[SOURCE PASSAGE]:
BRIEF DESCRIPTION OF DRAWINGS

The accompanying drawings, which are incorporated in and constitute a part of this specification, illustrate an implementation of apparatus and methods consistent with the present invention and, together with the detailed description, serve to explain advantages and principles consistent with the invention. In the drawings,

FIG. 1 is a block diagram illustrating a system for reducing artifacts in time-compressed audio according to one embodiment.

FIG. 2 is a flowchart illustrating a technique for reducing artifacts in time-compressed audio according to one embodiment.

FIG. 3 is a flowchart illustrating a portion of a technique for determining compression characteristics for use in reducing artifacts in time-compressed audio according to one embodiment.

FIG. 4 is a flowchart illustrating another portion of a technique for determining compression characteristics for use in reducing artifacts in time-compressed audio according to one embodiment.

FIG. 5 is a flowchart illustrating a technique for time-compressing audio using compression characteristics determined according to the technique of FIGS. 3 and 4, according to one embodiment.

FIG. 6 is a flowchart illustrating a technique for playing time-compressed audio according to one embodiment.

DESCRIPTION OF EMBODIMENTS

In the following description, for purposes of explanation, numerous specific details are set forth in order to provide a thorough understanding of the invention. It will be apparent, however, to one skilled in the art that the invention may be practiced without these specific details. In other instances, structure and devices are shown in block diagram form in order to avoid obscuring the invention. References to numbers without subscripts or suffixes are understood to reference all instance of subscripts and suffixes corresponding to the referenced number. Moreover, the language used in this disclosure has been principally selected for readability and instructional purposes, and may not have been selected to delineate or circumscribe the inventive subject matter, resort to the claims being necessary to determine such inventive subject matter. Reference in the specification to “one embodiment” or to “an embodiment” means that a particular feature, structure, or characteristic described in connection with the embodiments is included in at least one embodiment of the invention, and multiple references to “one embodiment” or “an embodiment” should not be understood as necessarily all referring to the same embodiment.

Various techniques are disclosed for improving time compression to reduce artifacts by adapting the time compression based on the state of the received audio. One feature of embodiments disclosed herein involves bounding the amount of time compression based on audio characteristics. Another feature provides a way of determining the most correlated portions of segments of audio. Another feature provides a way of distinguishing between voiced speech and unvoiced speech. Another feature provides a way of distinguishing between silence, voiced speech, and unvoiced speech. Another features provides adapts time compression during periods of lengthy silence. Another feature allows for reducing time compression during sensitive portions of the received audio. One or more of these features may be present in different embodiments.

In the following, the terms “packet” and “frame” are used interchangeably. A “sample” is a single scalar number representing an instantaneous moment of audio. A frame or packet is a sequence of samples representing a span of time in the audio, typically 10 msec. A “pitch period” of an audio signal is a measurement of the smallest repeating unit of the signal, and may also be referred to as a “pitch length” of the audio.

Embodiments described below make time compression techniques more adaptive to audio conditions. Although the description below is set forth in terms of speech-based audio, many of the techniques can be used with non-speech based audio. Other techniques may also be employed for the reduction of artifacts, such as the techniques described in U.S. patent application Ser. No. 12/911,314, “Artifact Reduction in Packet Loss Concealment,” filed Oct. 25, 2010, which is incorporated by reference in its entirety for all purposes.

[GOAL A]:
Pick out every line of the records that contains the string "DeepSeek", treating uppercase and lowercase as different.
The passage on time-compressed audio and the records have no connection to each other.

Saved data records:
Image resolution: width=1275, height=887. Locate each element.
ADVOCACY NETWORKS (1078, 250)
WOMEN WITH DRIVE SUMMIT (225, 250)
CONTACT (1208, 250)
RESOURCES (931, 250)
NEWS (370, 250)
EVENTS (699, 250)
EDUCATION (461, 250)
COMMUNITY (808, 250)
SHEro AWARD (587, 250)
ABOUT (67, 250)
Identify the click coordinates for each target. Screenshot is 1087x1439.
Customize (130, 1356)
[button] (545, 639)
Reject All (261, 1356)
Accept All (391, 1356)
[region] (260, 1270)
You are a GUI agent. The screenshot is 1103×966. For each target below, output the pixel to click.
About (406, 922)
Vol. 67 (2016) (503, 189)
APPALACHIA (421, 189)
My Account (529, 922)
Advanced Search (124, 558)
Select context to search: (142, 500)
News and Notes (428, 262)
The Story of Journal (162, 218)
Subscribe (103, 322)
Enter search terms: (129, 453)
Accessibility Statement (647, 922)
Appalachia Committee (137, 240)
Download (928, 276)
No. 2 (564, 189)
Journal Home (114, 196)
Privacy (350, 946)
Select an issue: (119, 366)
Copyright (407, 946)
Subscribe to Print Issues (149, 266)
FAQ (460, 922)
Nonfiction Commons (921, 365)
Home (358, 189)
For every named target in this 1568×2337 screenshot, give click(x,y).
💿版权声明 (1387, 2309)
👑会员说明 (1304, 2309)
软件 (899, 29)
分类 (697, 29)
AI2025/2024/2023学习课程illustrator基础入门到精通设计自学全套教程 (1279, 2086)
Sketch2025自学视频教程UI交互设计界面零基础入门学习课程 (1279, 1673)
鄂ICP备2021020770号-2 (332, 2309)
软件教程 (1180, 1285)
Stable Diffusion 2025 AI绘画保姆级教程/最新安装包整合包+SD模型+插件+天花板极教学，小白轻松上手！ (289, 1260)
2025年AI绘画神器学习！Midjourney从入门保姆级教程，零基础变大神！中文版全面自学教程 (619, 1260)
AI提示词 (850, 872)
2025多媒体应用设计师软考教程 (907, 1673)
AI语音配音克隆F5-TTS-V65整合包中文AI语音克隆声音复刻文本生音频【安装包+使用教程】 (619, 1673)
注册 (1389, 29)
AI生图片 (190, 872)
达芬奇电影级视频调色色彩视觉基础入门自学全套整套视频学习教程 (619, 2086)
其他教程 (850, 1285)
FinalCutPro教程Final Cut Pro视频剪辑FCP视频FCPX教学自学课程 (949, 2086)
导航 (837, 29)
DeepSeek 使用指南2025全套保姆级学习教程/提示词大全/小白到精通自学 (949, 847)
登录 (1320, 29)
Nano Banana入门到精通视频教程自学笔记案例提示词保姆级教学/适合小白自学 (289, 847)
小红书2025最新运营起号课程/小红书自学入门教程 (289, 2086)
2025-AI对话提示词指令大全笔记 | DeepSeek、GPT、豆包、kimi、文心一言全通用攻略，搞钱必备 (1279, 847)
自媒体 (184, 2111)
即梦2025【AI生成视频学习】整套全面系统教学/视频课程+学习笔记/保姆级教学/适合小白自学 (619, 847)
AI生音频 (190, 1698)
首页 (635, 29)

[GOAL B]:
Please write out the stretch of the passage on time-compressed audio from "FIG. 2 is a" through "4, according to one embodiment.".

[OUTPUT A]:
DeepSeek 使用指南2025全套保姆级学习教程/提示词大全/小白到精通自学 (949, 847)
2025-AI对话提示词指令大全笔记 | DeepSeek、GPT、豆包、kimi、文心一言全通用攻略，搞钱必备 (1279, 847)

[OUTPUT B]:
FIG. 2 is a flowchart illustrating a technique for reducing artifacts in time-compressed audio according to one embodiment.

FIG. 3 is a flowchart illustrating a portion of a technique for determining compression characteristics for use in reducing artifacts in time-compressed audio according to one embodiment.

FIG. 4 is a flowchart illustrating another portion of a technique for determining compression characteristics for use in reducing artifacts in time-compressed audio according to one embodiment.

FIG. 5 is a flowchart illustrating a technique for time-compressing audio using compression characteristics determined according to the technique of FIGS. 3 and 4, according to one embodiment.